Ein Beamter soll Fotos von Weihnachtsbaum-Kugeln mit SS-Runen und «Sieg Heil»-Aufschrift gepostet haben. Bei einem anderen Beamten waren Fotos mit einem Hakenkreuz entdeckt worden, das aus Dienstmunition gelegt worden war.

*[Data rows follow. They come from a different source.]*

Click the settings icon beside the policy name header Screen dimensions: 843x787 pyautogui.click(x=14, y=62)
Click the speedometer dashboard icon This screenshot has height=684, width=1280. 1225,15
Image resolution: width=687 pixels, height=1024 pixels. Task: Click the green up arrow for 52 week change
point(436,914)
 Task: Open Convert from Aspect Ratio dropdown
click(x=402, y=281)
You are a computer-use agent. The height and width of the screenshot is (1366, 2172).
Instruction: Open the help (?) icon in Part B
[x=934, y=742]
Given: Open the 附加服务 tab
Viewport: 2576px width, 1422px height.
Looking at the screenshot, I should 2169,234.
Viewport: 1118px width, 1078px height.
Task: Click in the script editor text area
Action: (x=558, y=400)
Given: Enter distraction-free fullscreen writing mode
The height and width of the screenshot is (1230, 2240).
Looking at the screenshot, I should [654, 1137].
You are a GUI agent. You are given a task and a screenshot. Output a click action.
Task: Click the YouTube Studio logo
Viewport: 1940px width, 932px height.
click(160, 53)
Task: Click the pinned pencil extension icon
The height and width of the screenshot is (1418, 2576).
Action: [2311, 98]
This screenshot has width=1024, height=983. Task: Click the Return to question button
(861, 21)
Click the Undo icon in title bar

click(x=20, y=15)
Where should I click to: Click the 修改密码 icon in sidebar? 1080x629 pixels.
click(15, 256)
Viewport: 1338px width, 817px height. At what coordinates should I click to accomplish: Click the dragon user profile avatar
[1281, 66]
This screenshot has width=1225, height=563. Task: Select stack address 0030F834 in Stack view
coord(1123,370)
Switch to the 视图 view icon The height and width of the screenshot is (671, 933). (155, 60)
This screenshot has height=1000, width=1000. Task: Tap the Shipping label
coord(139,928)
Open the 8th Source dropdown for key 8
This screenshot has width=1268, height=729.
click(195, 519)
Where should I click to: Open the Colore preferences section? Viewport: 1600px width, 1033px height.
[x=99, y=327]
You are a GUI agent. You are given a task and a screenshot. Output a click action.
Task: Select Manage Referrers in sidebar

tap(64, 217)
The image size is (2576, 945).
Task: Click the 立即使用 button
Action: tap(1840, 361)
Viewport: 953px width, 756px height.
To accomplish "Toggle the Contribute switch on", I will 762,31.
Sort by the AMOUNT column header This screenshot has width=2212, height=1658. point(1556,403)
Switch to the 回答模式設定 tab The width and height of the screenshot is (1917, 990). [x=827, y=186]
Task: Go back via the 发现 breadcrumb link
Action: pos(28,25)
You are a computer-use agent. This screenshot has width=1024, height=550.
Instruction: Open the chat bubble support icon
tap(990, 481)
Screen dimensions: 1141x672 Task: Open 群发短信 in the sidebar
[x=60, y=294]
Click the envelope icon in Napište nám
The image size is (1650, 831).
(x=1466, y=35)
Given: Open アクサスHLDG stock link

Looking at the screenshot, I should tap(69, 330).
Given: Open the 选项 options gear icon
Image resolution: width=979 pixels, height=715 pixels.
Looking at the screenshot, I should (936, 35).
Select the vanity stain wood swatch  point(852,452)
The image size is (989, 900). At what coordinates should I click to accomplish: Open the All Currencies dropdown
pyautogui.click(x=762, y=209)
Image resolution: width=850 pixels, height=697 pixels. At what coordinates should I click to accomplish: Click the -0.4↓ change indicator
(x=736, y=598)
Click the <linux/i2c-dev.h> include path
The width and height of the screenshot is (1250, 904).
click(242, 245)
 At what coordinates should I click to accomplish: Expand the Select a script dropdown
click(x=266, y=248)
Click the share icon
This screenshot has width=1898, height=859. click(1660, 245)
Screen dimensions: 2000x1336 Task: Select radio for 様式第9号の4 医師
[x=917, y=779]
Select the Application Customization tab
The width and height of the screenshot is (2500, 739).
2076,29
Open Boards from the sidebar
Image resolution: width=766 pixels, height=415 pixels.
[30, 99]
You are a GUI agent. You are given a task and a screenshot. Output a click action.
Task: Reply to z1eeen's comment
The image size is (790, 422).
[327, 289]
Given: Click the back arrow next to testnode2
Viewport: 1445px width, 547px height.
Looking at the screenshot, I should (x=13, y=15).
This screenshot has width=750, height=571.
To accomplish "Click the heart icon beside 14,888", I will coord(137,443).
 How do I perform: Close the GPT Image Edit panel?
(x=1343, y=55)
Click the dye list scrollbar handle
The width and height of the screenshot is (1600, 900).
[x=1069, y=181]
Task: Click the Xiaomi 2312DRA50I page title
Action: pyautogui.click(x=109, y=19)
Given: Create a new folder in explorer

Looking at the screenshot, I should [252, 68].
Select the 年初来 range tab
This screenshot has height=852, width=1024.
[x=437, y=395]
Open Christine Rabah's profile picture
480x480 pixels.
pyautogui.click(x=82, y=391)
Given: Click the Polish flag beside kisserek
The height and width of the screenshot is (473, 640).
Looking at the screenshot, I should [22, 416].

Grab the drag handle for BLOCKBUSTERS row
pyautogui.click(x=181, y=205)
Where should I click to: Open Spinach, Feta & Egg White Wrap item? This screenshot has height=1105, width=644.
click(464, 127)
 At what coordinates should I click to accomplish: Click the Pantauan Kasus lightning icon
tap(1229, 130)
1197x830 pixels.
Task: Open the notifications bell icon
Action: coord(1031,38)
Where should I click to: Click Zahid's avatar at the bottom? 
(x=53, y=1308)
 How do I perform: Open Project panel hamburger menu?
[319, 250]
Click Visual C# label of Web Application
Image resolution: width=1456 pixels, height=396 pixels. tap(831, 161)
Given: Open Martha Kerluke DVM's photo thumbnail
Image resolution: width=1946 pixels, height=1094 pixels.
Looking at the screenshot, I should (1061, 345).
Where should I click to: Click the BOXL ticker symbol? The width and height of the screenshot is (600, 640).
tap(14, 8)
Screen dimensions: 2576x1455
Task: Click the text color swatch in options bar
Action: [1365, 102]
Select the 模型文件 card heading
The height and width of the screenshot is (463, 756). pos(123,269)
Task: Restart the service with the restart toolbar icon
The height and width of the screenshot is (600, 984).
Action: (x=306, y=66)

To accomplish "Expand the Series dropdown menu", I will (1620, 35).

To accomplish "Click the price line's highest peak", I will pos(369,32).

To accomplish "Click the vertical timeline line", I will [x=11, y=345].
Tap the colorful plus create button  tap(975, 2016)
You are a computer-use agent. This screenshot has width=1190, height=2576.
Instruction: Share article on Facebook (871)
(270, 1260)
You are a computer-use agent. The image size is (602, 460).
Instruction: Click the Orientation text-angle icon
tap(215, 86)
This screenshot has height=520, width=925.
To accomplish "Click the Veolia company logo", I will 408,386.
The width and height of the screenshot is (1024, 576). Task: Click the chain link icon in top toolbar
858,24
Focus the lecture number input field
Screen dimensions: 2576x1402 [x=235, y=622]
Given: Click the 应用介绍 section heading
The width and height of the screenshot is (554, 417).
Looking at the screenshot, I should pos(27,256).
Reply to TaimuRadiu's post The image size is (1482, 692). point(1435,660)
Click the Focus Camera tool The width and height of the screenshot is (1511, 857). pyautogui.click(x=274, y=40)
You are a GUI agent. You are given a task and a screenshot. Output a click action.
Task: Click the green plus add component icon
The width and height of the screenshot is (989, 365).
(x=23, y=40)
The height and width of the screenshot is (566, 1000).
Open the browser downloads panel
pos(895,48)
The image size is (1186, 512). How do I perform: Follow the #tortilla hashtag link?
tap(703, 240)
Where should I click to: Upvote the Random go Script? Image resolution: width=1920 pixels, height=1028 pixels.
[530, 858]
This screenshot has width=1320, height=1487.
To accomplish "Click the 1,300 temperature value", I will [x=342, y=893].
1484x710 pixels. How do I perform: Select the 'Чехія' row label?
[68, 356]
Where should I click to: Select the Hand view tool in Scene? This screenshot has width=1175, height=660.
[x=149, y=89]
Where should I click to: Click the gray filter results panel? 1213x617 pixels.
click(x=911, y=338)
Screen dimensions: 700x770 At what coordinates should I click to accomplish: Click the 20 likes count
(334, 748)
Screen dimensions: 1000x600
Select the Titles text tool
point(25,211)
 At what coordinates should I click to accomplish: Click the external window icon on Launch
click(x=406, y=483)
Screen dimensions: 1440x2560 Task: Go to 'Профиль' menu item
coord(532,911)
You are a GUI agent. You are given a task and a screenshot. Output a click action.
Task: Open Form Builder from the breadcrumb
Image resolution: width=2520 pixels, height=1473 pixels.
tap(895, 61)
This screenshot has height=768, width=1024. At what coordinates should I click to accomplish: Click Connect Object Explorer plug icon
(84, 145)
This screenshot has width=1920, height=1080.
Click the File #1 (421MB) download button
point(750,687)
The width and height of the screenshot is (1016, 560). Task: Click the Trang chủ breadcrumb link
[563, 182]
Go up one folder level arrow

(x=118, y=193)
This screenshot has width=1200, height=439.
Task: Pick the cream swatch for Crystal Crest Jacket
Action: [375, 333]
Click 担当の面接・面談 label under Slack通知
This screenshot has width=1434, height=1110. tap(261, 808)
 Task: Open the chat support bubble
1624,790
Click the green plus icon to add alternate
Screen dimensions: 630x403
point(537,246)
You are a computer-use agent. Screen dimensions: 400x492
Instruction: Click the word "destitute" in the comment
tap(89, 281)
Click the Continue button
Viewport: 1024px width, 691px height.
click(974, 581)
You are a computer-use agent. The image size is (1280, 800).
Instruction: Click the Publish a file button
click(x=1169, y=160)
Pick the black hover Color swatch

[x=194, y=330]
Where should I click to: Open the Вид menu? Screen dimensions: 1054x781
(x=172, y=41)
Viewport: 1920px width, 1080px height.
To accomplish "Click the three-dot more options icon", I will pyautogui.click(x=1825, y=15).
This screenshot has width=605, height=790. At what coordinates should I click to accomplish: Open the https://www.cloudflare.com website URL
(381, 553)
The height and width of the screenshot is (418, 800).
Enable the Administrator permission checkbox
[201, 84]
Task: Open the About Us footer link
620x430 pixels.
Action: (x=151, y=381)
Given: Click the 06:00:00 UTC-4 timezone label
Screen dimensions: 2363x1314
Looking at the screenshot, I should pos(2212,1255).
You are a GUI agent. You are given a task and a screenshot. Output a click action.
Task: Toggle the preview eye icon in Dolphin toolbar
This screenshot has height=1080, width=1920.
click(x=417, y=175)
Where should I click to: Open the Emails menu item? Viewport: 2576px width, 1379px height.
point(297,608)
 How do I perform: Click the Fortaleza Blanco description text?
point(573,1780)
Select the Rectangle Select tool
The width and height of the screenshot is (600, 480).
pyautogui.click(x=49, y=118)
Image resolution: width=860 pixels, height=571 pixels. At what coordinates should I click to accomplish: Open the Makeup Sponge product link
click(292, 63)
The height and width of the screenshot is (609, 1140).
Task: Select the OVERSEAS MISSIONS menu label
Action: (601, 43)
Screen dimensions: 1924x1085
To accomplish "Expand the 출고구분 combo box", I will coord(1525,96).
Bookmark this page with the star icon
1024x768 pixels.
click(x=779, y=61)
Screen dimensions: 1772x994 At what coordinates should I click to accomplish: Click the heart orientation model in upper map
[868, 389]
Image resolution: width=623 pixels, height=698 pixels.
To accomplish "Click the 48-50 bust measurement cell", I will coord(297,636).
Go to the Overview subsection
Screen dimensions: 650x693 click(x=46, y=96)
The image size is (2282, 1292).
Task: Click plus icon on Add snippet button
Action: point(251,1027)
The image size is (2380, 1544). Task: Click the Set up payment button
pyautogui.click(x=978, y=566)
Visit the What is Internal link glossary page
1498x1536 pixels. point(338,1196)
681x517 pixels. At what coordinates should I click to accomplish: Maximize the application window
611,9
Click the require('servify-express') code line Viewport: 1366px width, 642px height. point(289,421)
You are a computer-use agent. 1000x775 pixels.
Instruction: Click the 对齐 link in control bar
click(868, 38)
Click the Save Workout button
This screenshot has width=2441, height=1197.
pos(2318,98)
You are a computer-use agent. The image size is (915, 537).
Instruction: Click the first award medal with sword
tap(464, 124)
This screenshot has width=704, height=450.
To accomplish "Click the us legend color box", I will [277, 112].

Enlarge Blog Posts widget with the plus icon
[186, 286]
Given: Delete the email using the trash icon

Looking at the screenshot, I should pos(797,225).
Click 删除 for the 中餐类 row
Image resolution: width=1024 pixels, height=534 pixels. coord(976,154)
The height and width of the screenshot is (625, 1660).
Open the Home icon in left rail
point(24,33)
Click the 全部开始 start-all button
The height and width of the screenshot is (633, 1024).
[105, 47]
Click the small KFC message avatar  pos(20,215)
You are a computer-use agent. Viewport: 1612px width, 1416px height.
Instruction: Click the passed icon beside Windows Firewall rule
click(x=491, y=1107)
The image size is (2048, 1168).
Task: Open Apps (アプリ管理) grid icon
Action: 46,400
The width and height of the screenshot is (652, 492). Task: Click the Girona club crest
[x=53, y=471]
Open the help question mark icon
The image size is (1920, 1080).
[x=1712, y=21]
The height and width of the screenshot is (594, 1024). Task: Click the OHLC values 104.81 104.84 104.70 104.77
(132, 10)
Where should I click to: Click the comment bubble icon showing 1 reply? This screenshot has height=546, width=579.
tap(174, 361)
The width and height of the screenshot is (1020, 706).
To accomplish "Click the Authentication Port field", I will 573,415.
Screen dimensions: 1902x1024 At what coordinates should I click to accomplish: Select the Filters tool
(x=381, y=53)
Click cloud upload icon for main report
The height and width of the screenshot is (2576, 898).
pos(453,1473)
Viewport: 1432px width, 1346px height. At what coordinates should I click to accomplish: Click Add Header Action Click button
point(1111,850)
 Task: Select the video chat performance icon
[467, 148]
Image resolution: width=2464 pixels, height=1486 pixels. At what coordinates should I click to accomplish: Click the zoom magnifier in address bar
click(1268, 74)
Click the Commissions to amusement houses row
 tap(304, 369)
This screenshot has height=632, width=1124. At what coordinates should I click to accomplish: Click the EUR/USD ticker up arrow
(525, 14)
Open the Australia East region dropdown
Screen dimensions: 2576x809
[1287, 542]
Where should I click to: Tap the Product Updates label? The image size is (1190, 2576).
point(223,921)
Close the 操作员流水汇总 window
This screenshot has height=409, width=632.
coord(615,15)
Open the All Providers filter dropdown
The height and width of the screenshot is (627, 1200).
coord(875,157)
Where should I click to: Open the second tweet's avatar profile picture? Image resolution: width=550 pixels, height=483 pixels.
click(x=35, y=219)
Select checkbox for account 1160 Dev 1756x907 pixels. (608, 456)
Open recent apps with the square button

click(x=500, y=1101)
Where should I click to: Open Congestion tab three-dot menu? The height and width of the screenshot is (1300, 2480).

Ein Polizist habe sich in Uniform auf zwei Streifenwagen stehend dabei fotografieren lassen, wie er den Hitler-Gruß zeigte. Es waren auch Musikdateien von indizierten rechtsradikalen Bands entdeckt worden. Zum Christchurch-Anschlag, bei dem ein Rechtsterrorist in Neuseeland 51 Menschen tötete, hieß es: «Zu viele Fehlschüsse.» (dpa)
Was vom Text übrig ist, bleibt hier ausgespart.